On-Device Processing

Processing models on edge devices

11 min read

Software vs. Hardware

On top of all the costs we listed – data acquisition, training, distilling, and runtime inference – when it comes to standalone assistants, there are a few extra ones to throw onto the heap:

Voice-to-Text
Text-to-Speech
Remote MCP calls
Agentic Workflows, and
Third-party integrations (shopping, weather, traffic, Smart Home)

Those can add up too, especially if the Assistant devices have little on-board processing power and rely on the cloud for most of their functionality.

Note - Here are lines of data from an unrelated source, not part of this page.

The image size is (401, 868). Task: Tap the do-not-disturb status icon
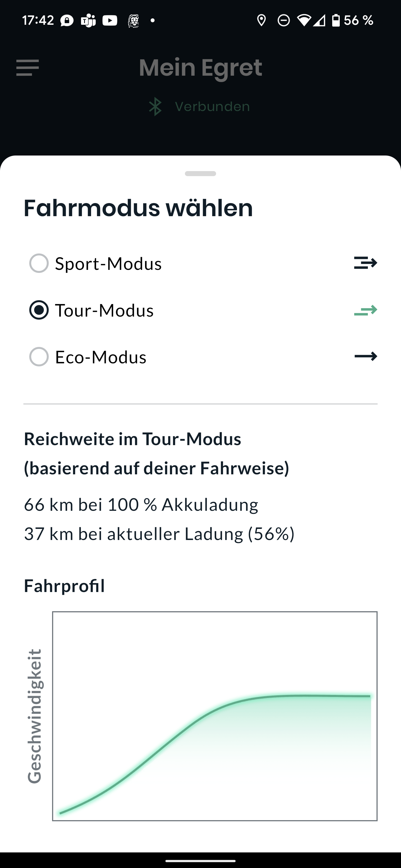point(284,21)
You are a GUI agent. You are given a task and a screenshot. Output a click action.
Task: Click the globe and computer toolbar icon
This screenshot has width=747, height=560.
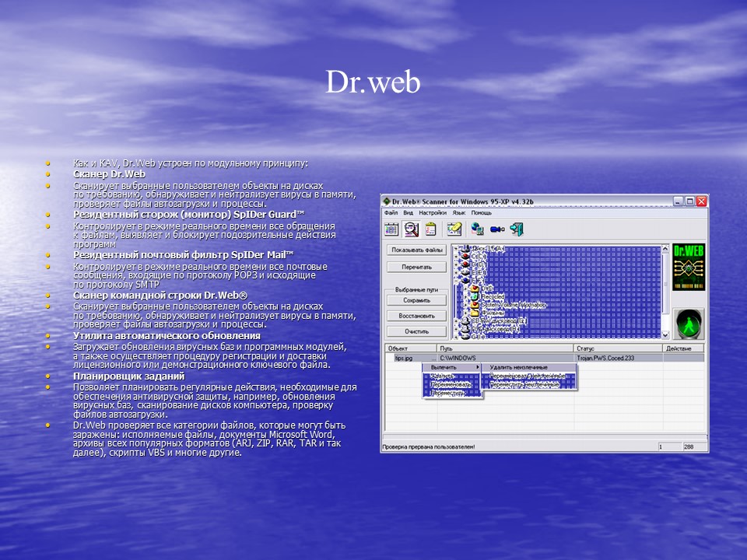tap(478, 229)
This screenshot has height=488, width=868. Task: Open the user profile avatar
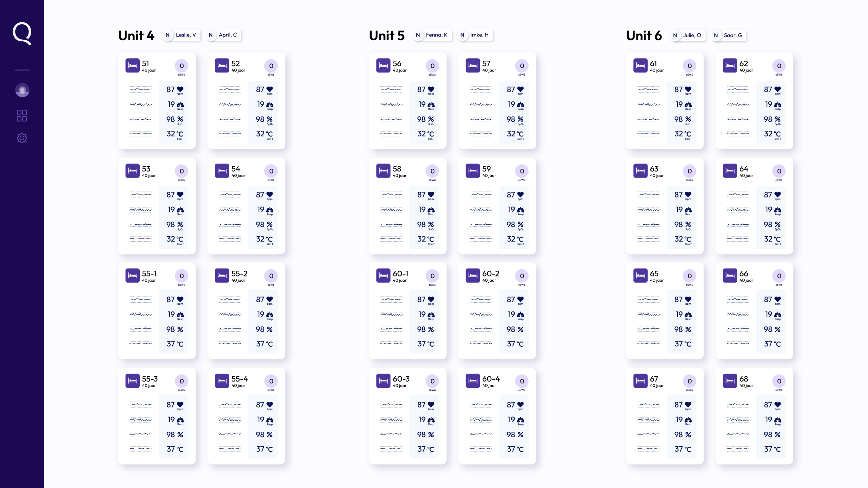[x=22, y=90]
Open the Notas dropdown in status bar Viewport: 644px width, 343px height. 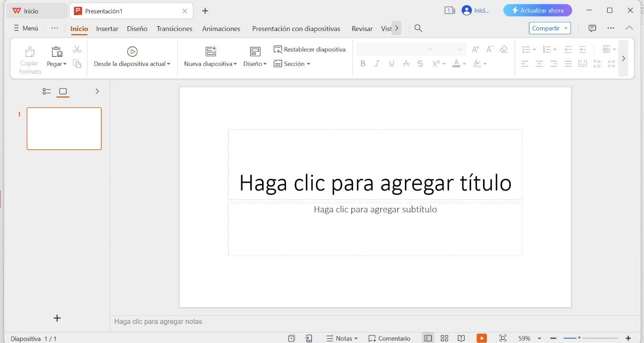click(342, 338)
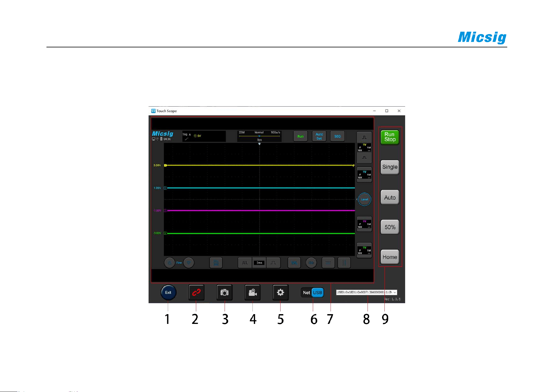
Task: Click the multi-pulse timebase icon
Action: (x=245, y=263)
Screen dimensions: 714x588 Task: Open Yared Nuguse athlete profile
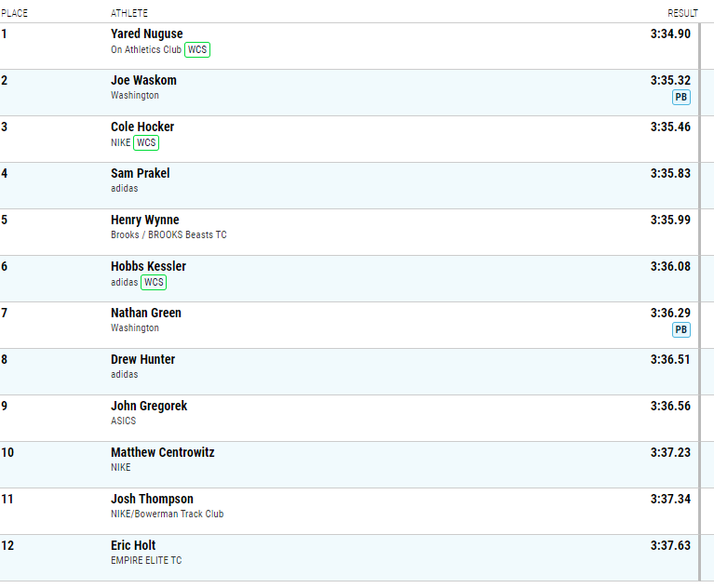tap(147, 33)
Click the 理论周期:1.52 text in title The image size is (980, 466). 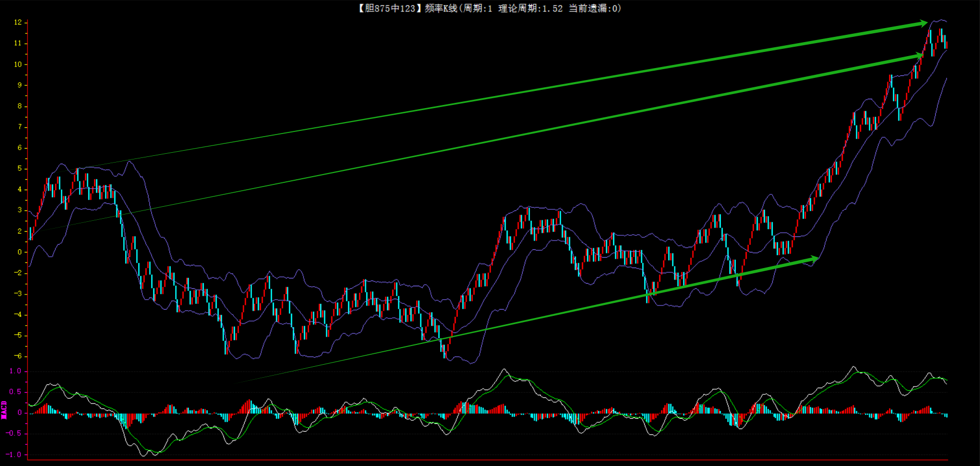[531, 8]
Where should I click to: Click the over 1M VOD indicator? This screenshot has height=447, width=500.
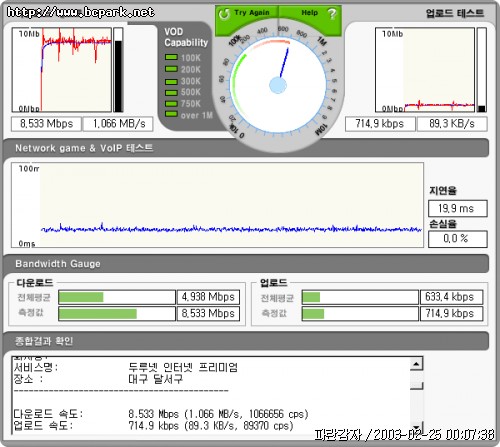[171, 114]
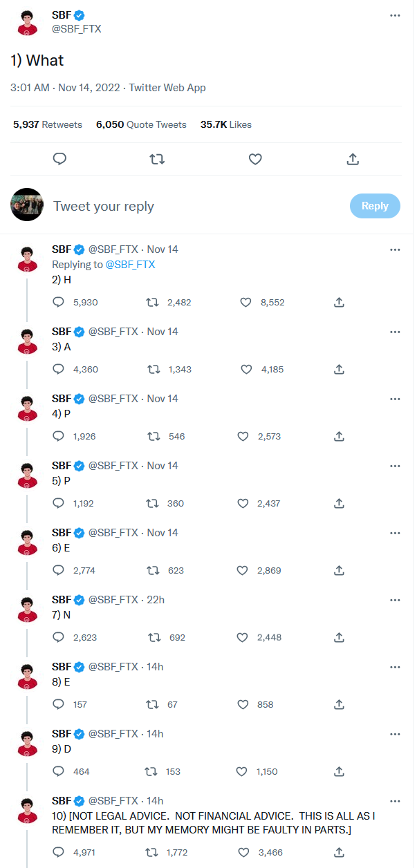Open the @SBF_FTX "Replying to" link

130,265
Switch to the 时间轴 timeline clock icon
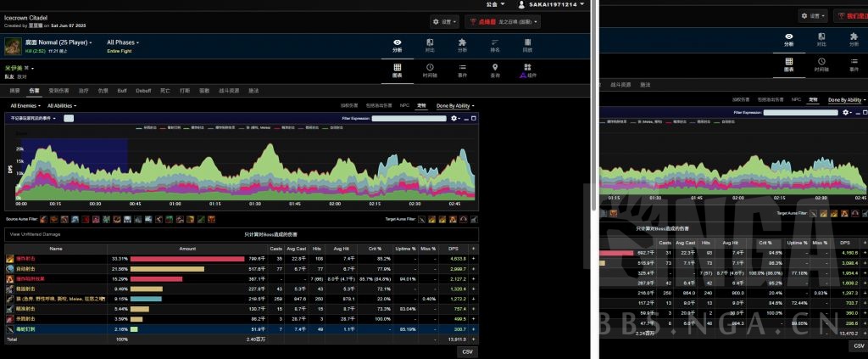This screenshot has width=868, height=359. pos(430,70)
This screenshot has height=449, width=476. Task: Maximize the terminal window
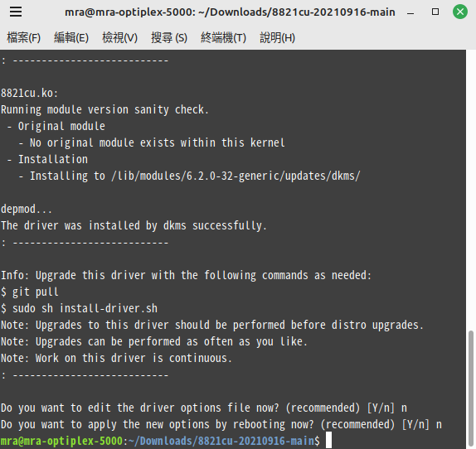pyautogui.click(x=435, y=12)
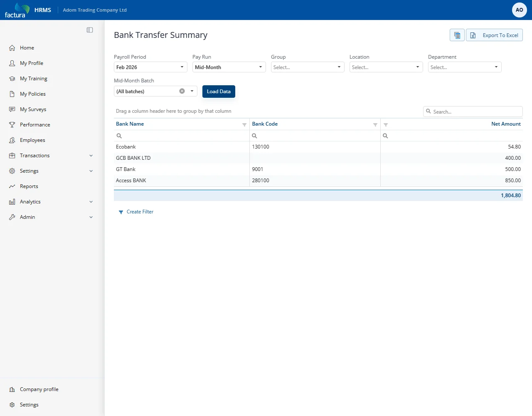Open the Pay Run dropdown
Screen dimensions: 532x416
point(229,67)
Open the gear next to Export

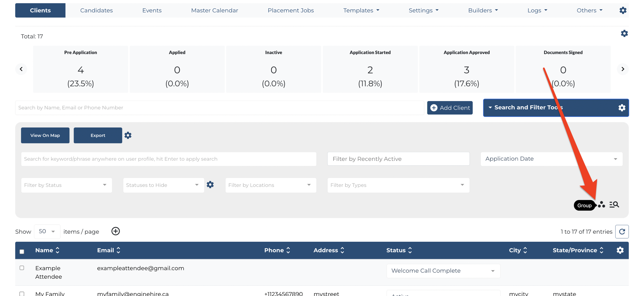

In that case, even small optimizations such as Voice Activity Detection can shave off significant savings at scale. Cloud-based LLM inference is expensive. There is no way around it.

Unless…

On-Device/Edge Inference

What if you tan some (or all) inference on a device itself? The less you send to the cloud, the lower the cost of networking, centralized power consumption, cooling, and all that we have covered above.

Propositio: The operating cost of running an agent on-device is incomparably less than running on the cloud.

But that only works if there is enough processing power on a device. This means beefier processors, larger storage, and more high-speed memory. The baseline $30 home AI Assistant is not designed for this.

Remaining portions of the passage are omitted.